The architecture critic Lewis Mumford wrote of the Lansbury Estate (1953) "Its design has been based not solely on abstract aesthetic principles, or on the economics of commercial construction, or on the techniques of mass production, but on the social constitution of the community itself, with its diversity of human interests and human needs. Thus the architects and planners have avoided not only the clichés of ´high rise´ building but the dreary prisonlike order that results from forgetting the very purpose of housing and the necessities of neighbourhood living."

English Heritage has recognised the significance of the estate by listing some of the buildings including the SS Mary and Joseph Roman Catholic Church designed by Adrian Gilbert Scott; however, it noted that the estate has suffered considerable neglect, and also some well-meaning but ill-advised modernisation of the facilities within the associated market.

John Betjeman thought highly of the estate, along with the nearby St John's Estate on the Isle of Dogs.

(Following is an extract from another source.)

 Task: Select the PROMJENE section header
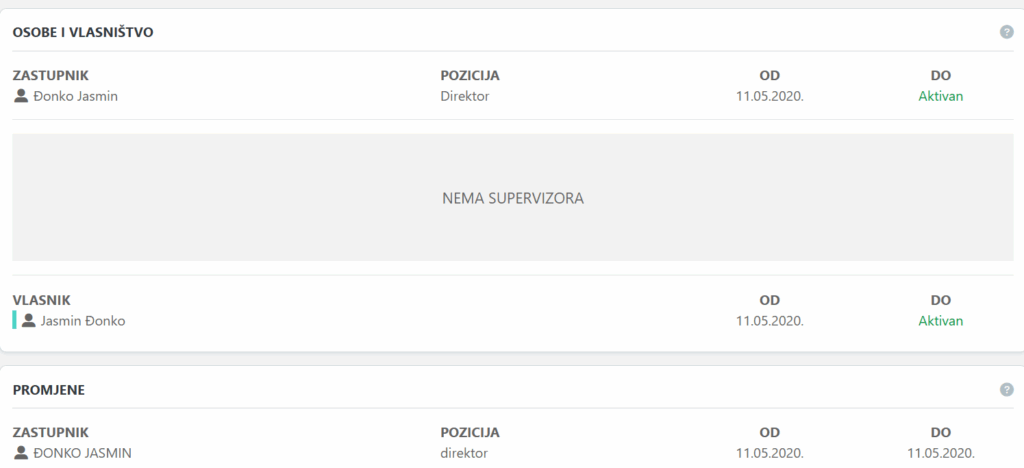tap(48, 390)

The Lansbury Estate was owned by the GLC and later by Tower Hamlets Council. After a stock transfer in 1998, the property was transferred to Poplar HARCA.

==Transport==

===Trains===
Langdon Park DLR station and All Saints DLR station serve the estate. Bromley-by-Bow tube station and Bow Road tube station are the nearest London Underground stations to the area. Limehouse station is the nearest National Rail station.

===Buses===
London Buses Routes 309 serve the centre of the area. With 15, 115, D6, D7, D8, 277, 135, D3 all serving the edge of the estate.